- **PROBLEM REQUIREMENTS**: Scan the listing below for the word "will", then copy each line that has it.

- **RECORDED INFORMATION**:
■ ■ ■ ■ ■
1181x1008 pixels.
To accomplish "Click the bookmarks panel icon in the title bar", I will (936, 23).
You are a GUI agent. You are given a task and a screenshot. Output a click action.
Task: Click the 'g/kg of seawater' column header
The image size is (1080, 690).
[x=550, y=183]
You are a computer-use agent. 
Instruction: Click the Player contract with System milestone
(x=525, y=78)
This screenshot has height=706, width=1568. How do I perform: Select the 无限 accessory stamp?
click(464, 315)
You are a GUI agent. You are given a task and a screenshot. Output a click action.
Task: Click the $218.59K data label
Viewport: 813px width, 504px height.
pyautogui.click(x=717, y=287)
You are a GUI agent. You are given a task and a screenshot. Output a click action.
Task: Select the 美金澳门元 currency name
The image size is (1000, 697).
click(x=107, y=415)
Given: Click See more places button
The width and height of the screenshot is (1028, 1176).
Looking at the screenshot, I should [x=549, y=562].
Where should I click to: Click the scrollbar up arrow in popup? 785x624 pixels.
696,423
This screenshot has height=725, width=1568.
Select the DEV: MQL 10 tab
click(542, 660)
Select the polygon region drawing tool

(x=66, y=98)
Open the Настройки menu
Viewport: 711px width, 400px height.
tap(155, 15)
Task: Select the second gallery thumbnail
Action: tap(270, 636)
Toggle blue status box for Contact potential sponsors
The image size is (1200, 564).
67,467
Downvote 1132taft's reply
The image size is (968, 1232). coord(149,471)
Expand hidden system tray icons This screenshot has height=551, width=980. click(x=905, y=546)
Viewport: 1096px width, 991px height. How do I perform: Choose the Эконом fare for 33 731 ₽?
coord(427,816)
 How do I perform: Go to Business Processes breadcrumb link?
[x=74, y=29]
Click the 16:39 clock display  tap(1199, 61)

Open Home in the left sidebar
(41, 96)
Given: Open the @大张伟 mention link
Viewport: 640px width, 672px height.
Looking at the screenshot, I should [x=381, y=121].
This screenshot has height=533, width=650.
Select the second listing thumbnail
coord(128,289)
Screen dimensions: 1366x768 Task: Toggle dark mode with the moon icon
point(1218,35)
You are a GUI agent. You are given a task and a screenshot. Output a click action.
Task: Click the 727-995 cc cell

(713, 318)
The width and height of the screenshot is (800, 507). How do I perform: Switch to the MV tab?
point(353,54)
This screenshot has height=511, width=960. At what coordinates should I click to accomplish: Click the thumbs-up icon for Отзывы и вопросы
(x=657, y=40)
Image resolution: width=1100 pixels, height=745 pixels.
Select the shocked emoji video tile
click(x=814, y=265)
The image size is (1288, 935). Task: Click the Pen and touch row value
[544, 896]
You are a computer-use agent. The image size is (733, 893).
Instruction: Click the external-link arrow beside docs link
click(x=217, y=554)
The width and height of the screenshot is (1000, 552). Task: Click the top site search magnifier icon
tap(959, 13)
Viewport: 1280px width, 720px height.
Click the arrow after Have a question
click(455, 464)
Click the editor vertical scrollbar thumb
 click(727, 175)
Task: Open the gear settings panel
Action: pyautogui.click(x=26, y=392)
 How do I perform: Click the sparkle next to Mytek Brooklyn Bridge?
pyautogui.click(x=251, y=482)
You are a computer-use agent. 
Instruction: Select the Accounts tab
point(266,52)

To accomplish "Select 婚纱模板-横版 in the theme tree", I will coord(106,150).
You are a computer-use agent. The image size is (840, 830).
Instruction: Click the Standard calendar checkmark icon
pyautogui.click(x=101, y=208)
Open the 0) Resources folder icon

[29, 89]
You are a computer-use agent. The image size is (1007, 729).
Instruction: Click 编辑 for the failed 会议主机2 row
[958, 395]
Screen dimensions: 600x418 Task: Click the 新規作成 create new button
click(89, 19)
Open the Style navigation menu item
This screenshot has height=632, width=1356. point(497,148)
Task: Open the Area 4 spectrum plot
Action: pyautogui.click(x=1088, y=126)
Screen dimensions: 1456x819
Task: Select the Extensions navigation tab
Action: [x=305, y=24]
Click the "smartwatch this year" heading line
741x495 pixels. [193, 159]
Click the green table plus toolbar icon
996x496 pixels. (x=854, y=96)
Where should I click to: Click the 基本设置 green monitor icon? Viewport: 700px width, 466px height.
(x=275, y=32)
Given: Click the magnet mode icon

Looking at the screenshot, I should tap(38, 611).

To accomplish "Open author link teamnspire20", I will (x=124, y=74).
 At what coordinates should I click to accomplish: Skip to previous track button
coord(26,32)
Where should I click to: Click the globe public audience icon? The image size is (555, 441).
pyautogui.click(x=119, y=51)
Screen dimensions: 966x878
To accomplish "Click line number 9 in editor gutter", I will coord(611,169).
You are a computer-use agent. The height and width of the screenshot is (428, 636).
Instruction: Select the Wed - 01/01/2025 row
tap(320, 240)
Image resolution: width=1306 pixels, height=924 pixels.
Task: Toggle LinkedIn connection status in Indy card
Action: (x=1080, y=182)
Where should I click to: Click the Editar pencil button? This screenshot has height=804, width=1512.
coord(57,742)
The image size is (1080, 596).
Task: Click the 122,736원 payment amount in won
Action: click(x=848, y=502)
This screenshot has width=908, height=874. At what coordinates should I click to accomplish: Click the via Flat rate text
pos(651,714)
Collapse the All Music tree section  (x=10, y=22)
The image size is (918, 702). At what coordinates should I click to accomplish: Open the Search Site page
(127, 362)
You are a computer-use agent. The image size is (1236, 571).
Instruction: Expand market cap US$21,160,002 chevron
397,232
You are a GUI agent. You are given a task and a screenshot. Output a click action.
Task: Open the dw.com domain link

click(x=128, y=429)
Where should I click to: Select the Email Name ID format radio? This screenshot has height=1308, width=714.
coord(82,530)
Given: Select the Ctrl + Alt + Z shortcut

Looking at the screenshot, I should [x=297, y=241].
■ ■ ■ ■ ■
- **WRITTEN ANSWER**:
To accomplish "Click the bookmarks panel icon in the title bar", I will (936, 23).
To accomplish "Select 婚纱模板-横版 in the theme tree", I will coord(106,150).
To accomplish "Open author link teamnspire20", I will (x=124, y=74).
To accomplish "Click line number 9 in editor gutter", I will coord(611,169).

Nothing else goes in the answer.